01 09 2022 CARPE DIEM, LA VIDA ES UNA FIESTA
Reconozco que no soy muy festero pero tampoco pertenezco al grupo de los exquisitos que niega toda validez a los comportamientos sociales vinculados a las celebraciones jubilosas. Creo, más aún, estoy convencido, de que el ser humano necesita momentos de expansión, desahogo o como se quiera decir, con los que compensar los problemas de la cotidianeidad derivada del trabajo, la familia, la comunidad de vecinos o las relaciones con los prójimos. Sería terrible una vida dedicada exclusivamente a cumplir un horario o alcanzar unos objetivos de rentabilidad. Quizá me dejo llevar por el influjo de lecturas ya muy lejanas de varios ensayos antropológicos en los que Julio Caro Baroja exponía cuestiones luminosas sobre las costumbres que la humanidad muestra precisamente en ese terreno, el que tiene que ver con las fiestas populares. Uno de esos títulos, El estío festivo, lo tuve como libro de cabecera durante un tiempo en que estuve documentándome sobre las características del intenso calendario que cobra vida en este país durante los meses de verano.

= Información mostrada =

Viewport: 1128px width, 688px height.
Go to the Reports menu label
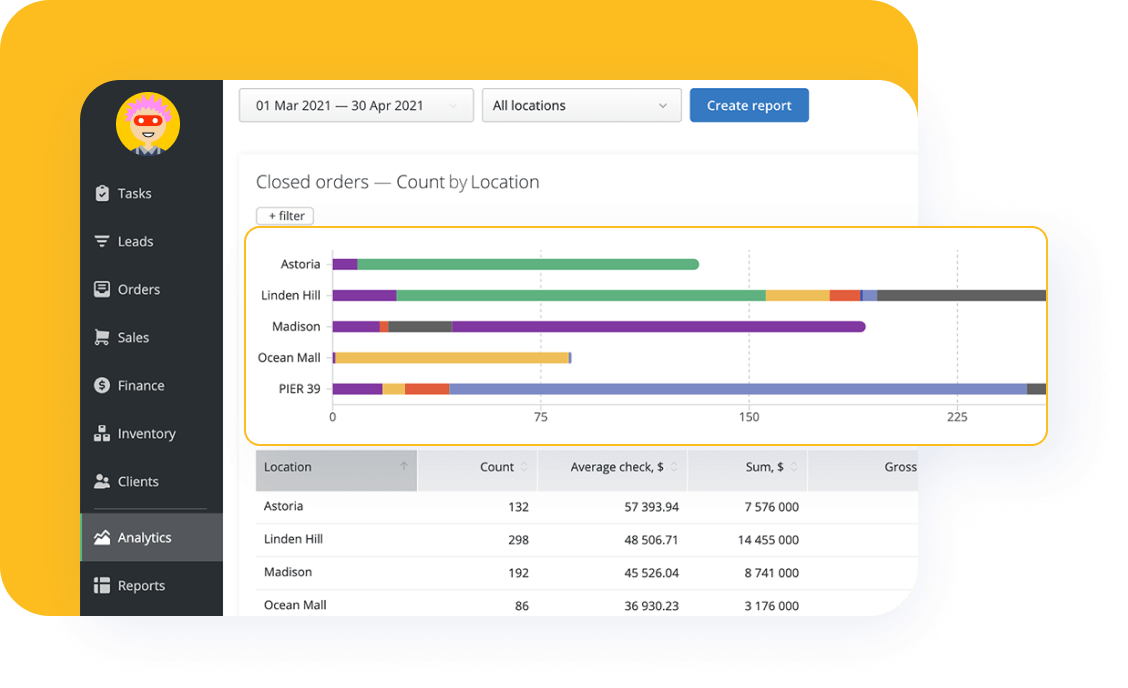[141, 585]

= Tarea propuesta A =
Según el texto de lectura, ¿de qué ámbitos deriva la cotidianeidad cuyos problemas hay que compensar? Enuméralos todos.
= Tarea propuesta B =
Contesta con datos del texto de lectura:
(i) ¿Qué autor exponía en varios ensayos antropológicos cuestiones sobre las fiestas populares?
(ii) ¿Qué título tuvo el autor del texto como libro de cabecera durante un tiempo?
(iii) ¿En qué meses cobra vida el intenso calendario festivo del país?
Responde basándote únicamente en el texto de lectura.

= Respuesta resuelta A =
El trabajo, la familia, la comunidad de vecinos y las relaciones con los prójimos.

= Respuesta resuelta B =
(i) Julio Caro Baroja.
(ii) El estío festivo.
(iii) En los meses de verano.